Background: Methicillin-resistant Staphylococcus aureus (MRSA) nasal colonization has been known as a predictor of intensive care unit (ICU)-acquired MRSA infections. We performed this study to survey the nasal colonization of MRSA among the patients admitted to an ICU and analyze risk factors associated with the colonization.Methods: A retrospective 1：1 matched case-control study was conducted with patients admitted to the ICU from March to December 2010 at Samsung Changwon Hospital.Results: A total of 602 patients among 846 patients admitted to the ICU during the study period were evaluated.
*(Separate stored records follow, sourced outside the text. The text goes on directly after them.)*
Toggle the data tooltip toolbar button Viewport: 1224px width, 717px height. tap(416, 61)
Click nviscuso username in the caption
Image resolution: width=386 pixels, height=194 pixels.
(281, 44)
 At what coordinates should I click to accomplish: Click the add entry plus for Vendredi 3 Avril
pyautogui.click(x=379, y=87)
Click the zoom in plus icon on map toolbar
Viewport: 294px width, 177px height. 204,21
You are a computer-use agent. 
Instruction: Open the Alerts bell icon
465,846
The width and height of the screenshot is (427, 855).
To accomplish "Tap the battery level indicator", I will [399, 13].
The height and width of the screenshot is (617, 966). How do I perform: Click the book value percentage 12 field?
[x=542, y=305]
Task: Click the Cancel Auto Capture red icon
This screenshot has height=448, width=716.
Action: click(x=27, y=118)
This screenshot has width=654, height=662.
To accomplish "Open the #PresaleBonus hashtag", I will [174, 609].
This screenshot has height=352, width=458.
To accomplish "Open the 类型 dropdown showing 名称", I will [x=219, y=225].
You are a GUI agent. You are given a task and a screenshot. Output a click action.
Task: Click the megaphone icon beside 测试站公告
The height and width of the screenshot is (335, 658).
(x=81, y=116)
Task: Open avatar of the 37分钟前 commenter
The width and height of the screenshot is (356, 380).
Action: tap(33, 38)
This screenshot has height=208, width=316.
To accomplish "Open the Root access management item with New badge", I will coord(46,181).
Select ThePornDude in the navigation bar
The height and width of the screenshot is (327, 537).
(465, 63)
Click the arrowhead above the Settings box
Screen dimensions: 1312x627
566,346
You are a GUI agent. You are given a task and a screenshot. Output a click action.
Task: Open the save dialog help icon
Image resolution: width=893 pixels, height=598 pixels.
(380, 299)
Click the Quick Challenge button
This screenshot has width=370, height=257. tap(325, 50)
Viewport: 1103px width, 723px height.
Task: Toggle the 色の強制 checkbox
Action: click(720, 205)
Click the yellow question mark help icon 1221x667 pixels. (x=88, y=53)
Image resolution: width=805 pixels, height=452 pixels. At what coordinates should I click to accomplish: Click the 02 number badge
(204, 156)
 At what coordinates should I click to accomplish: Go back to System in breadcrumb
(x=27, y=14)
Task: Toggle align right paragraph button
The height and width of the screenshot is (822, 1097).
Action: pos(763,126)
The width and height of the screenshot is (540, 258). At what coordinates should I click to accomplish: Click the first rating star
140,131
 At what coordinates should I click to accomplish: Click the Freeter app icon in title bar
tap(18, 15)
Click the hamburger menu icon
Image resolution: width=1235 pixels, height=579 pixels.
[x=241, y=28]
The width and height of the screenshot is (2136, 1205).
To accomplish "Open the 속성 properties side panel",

The prevalence of nasal MRSA colonization was 67 (11.1%) of 602. Other factors, including underlying renal disease (odds ratio [OR]=12.37, 95% confidence interval [CI] 3.60-42.54; P<0.001), MRSA infection within the previous 3 months (OR=7.43, 95% CI 1.31-42.05; P=0.023), nursing home resident within the previous 1 month (OR=6.25, 95% CI 1.82-21.53; P=0.004), surgical procedure within the previous 1 month (OR=5.93, 95% CI 1.86-18.85; P=0.003), and current use of nasogastric tube (OR=4.98, 95% CI 1.84-13.45; P=0.002) were independently associated with nasal MRSA colonization in patients admitted to ICU.Conclusion: A significant number of patients admitted to the ICU in a secondary hospital were colonized with MRSA. The present study showed the possible impact of the presence of a nasogastric tube on the nasal colonization by MRSA. More effective infection control procedures must be developed for patients with nasogastric tube use.